* Assigned task:
Reproduce each line of the entries that carries "Pleasanton".

* Task input:
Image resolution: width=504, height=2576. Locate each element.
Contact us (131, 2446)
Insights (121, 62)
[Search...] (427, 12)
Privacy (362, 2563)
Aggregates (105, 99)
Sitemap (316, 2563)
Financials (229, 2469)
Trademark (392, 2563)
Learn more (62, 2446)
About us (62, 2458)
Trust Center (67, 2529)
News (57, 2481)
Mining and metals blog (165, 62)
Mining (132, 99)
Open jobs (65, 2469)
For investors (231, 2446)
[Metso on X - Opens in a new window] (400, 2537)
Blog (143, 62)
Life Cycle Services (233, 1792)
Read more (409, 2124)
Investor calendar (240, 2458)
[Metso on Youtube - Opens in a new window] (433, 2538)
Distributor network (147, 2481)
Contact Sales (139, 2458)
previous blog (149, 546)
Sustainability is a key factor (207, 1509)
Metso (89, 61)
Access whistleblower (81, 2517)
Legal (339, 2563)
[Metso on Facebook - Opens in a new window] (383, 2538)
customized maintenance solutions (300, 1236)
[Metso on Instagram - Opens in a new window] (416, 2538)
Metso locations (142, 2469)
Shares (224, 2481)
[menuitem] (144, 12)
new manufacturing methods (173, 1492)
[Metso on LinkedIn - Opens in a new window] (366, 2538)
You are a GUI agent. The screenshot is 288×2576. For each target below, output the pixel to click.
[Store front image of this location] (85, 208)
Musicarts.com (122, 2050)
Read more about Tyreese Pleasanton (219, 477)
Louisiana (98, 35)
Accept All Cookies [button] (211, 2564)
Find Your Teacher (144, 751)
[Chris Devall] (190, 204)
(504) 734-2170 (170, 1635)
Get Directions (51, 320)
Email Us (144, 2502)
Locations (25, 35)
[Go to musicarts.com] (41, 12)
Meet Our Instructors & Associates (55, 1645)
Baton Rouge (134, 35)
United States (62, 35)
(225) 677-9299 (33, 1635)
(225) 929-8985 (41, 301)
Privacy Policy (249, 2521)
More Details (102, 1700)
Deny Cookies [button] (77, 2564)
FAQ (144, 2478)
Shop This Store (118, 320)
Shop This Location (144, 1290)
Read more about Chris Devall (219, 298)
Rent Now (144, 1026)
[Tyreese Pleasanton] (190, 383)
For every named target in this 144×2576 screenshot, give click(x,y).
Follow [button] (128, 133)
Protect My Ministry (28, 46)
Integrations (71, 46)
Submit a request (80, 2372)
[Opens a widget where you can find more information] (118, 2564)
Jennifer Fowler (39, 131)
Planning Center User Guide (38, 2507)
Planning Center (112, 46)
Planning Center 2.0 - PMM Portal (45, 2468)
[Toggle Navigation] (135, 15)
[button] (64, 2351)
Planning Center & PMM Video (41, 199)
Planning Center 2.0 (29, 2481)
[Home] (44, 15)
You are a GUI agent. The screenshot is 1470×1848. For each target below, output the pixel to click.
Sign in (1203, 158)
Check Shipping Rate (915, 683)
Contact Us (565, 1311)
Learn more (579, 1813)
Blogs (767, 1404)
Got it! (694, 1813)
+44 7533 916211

* Response for this exercise:
Read more about Tyreese Pleasanton (219, 477)
[Tyreese Pleasanton] (190, 383)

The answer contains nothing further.